Mark Mason: Charles, I really appreciate the attempt there. But I’m not going to give any further guidance on the breakout of the NII. I will reiterate the ex-markets NII increase, by the way, to plus 46% but thanks for the question. I appreciate that.
Operator: And our next question comes from Vivek Juneja with JPMorgan.
Jane Fraser: Hi, Vivek.
Vivek Juneja: Hi. Thanks. Couple of questions. Number one, so capital, Jane and Mark, going back to that, should we expect that given what you’ve mentioned, given everything going on in the regulatory environment, ratio you’re at currently, it should grow in anticipation of what may come or likely to come with all the regulatory stuff? Or are you going to try and keep that closer to the 13.3%?
Jane Fraser: I think we’re going to see exactly what the framework is that comes out and then the implementation time frame for it and then look at making adjustments to plan, also hoping that the comment period is taken seriously and the different considerations I talked about earlier are taken into effect. Then we’ll work through water adjustments we make, pricing capital reallocation, et cetera, the playbook that you would expect the same one that we’ve done with [indiscernible] and we’ve done with a number of other pieces. And we would also hope to see our SCB in a different place for the same reasons we talked about earlier Vivek because there’s a lot of volatility in that SCB dependent on the scenario that comes out every year. And I would say, given the shifts we’re making in the business model, we’d expect to see that one come down.

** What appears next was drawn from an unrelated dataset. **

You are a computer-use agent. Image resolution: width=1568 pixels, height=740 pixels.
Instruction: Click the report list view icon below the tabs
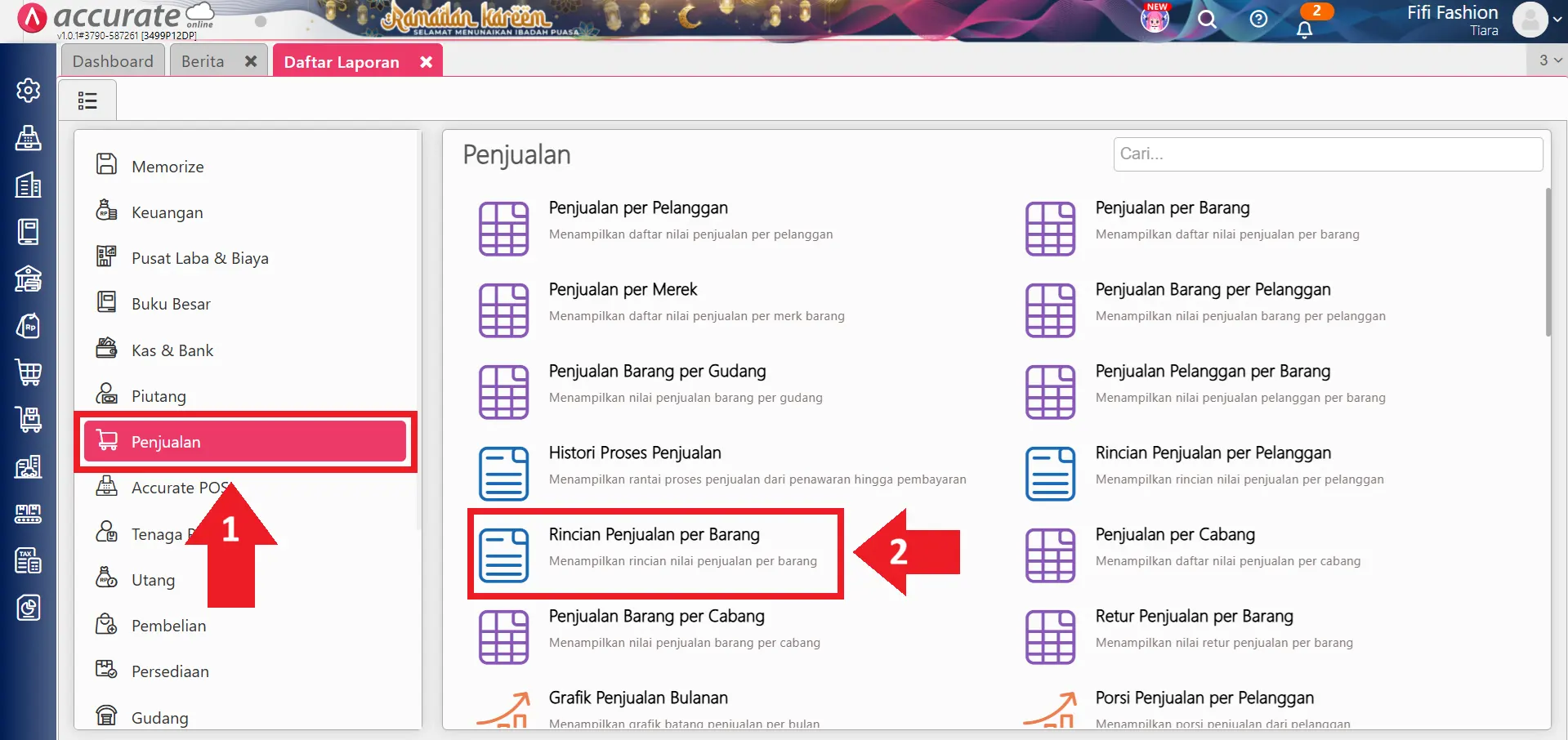pyautogui.click(x=87, y=100)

Mark Mason: The only thing I’d add is the — again, the CET1 ratio of the 13.3% as of October 1 would be a 12.3% required level and 100 basis points of the management buffer. So that would be what we’d be held to as of October 1. As Jane mentioned, the NPR as it comes out, we’ll take a look at that and see if there are implications on the CET1 stack, but more likely implications on the risk-weighted assets, right? And what’s really important there aside from the very important points Jane made in terms of considering broader factors is the timing of the implementation of whatever that final rule includes and obviously, the more timing for implementation, the more of an ability it gets for the industry to think about how to absorb the implications there.
Vivek Juneja: But I’m presuming you want to go sooner rather than later because the market is going to expect that rather than take a full three years or whatever the Fed might give you.
Mark Mason: You know what, I’m really interested at this point in seeing the proposal, and then we’ll have a chance to kind of to really react as an industry and as a firm.
Vivek Juneja: Completely unrelated, if I may. Noninterest-bearing deposits, what are you seeing given you’re very heavily corporate driven. When I look at your point-to-point because you don’t give a full average balance sheet, it’s only interest-bearing related. But the noninterest-bearing is only available on a peer end. If I look at that, there was a big drop in the US this quarter. Anything unusual? Is that accelerating? What are you seeing amongst your clients, people still waking up? And what have you factored into your NII guidance for that?